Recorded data
>>>>>
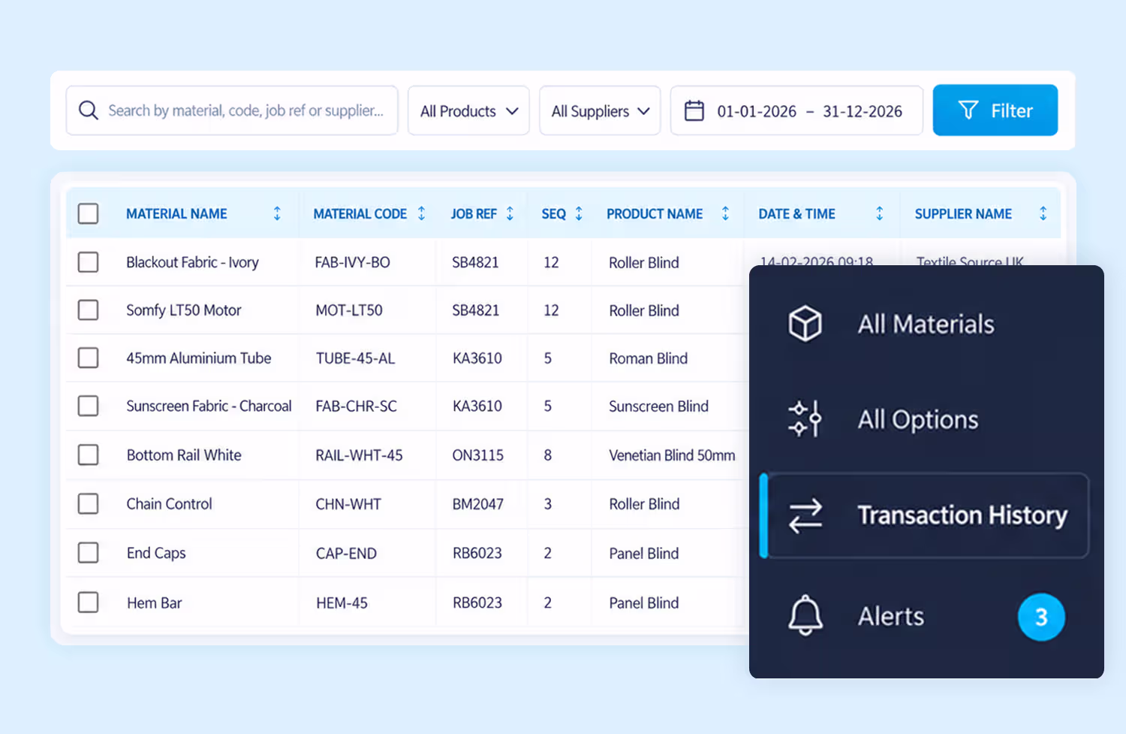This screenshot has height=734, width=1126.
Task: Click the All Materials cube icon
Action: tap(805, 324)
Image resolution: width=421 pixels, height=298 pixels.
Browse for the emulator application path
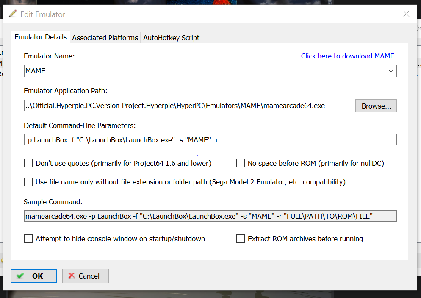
<<<<<
Write out again only the lines from the line that contains "Image resolution: width=421" through the last line of the records, both ends included, without any of the pictures.

Task answer:
Image resolution: width=421 pixels, height=298 pixels.
Browse for the emulator application path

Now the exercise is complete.